On cross-examination, Dr. Arevalo similarly testified:
"Q. What, what programs that would be on the outside of the hospital have been looked into that have been ruled out at this time?
"A. There's nothing that we could, he's not [inaudible] for any program [inaudible] at this time although he's been considered [inaudible] because of his aggressive behavior, uncooperativeness, he's not being considered at this time."
This testimony indicates that alternative treatment programs would not be adequate to meet J.S.'s treatment needs. Violent, aggressive, and unpredictable behavior constitutes clear and convincing evidence that treatment outside the hospital would not be appropriate. Palmer, supra. J.S. did not rebut Dr. Arevalo's testimony. He did not show the trial court or this Court that available, suitable, or adequate alternative treatment facilities existed in the community which would require a treatment program other than hospitalization under section 25-03.1-21, NDCC; nor was he able to show that those alternatives listed by Dr. Arevalo would be suitable at this time. After considering the evidence presented with regard to the suitability of alternative treatment programs, we conclude the trial court's determination that no suitable alternatives existed was supported by clear and convincing evidence.

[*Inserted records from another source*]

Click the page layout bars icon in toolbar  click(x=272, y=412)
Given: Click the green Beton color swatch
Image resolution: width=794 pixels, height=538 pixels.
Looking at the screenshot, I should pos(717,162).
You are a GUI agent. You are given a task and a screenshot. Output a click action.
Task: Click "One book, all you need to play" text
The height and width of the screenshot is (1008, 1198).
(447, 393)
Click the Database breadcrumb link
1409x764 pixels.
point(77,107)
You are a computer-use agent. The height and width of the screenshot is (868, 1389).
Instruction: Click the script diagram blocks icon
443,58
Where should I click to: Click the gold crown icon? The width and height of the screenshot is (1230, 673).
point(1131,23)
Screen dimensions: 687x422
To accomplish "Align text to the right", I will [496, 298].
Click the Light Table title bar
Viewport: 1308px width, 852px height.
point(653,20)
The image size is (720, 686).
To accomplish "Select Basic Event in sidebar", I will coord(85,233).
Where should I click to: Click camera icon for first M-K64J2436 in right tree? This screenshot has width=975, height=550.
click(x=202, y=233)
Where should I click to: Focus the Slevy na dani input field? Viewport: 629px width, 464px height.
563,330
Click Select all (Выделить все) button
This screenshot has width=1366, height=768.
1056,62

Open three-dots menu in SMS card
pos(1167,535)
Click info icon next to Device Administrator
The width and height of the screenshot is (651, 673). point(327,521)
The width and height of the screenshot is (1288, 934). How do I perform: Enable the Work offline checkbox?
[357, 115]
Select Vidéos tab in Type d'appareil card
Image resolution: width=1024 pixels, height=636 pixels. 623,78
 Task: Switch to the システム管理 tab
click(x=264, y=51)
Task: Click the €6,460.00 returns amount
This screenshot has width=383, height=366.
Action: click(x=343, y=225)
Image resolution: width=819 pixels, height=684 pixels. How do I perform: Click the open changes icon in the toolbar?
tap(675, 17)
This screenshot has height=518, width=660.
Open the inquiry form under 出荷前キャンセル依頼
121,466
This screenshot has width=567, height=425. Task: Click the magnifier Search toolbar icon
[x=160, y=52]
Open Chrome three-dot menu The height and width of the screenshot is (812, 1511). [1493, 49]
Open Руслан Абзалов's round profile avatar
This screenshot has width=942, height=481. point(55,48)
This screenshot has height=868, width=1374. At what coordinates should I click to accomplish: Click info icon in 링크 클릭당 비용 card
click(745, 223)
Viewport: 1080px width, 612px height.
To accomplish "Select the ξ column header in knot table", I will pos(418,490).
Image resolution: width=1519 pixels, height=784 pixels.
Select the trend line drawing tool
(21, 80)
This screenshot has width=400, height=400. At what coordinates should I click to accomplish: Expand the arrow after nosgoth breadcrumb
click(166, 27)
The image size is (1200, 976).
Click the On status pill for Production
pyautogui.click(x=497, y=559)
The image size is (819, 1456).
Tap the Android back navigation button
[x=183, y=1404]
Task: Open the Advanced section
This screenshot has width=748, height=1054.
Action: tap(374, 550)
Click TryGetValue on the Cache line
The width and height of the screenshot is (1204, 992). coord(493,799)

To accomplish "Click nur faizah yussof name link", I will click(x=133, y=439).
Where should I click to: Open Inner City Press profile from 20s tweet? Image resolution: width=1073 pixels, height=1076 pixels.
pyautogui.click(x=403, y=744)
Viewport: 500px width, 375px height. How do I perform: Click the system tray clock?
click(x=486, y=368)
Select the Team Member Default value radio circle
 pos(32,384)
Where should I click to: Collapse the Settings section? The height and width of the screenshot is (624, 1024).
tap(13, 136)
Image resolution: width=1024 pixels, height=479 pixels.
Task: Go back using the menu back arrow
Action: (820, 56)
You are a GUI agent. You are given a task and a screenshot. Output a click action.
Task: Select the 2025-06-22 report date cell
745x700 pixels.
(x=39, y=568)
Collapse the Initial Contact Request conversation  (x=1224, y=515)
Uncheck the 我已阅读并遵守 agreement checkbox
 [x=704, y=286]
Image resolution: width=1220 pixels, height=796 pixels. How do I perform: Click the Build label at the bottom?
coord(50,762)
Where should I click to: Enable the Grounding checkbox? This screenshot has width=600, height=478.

The order of the lower court is affirmed.
|Gerald W. VandeWalle, C.J.|
Herbert L. Meschke
Beryl J. Levine
1 We were informed at oral argument that J.S. was originally committed to the State Hospital for an evaluation of his fitness to proceed to trial on a criminal terrorizing charge on October 6, 1989. See NDCC § 12.1-04-08. After an evaluation that month, he was found unable to assist in his own defense of the underlying criminal charge, and was committed to the State Hospital for a period not to exceed three years. See NDCC § 12.1-04-08 [amended 1991 N.D. Laws, chapter 121, § 3]. A guardian was appointed for J.S. on July 5, 1992. The original commitment expired on October 4, 1992, and the underlying criminal charge was dismissed. J.S.'s guardian signed a voluntary admission for treatment for a period of 45 days that expired on November 19, 1992, and he remained in the State Hospital.
2 At oral argument, counsel for J.S. argued that J.S. had not improved in the years he was hospitalized, that medication which J.S. refused to take could help him, but that the hospital had taken no steps to require that he take the medication and, as a result, some alternative to hospitalization should be ordered. The issue is beyond the scope of this record, and we do not decide it. We note section 25-03.1-18.1, NDCC, describes the authority of the court to authorize involuntary treatment with prescribed medication.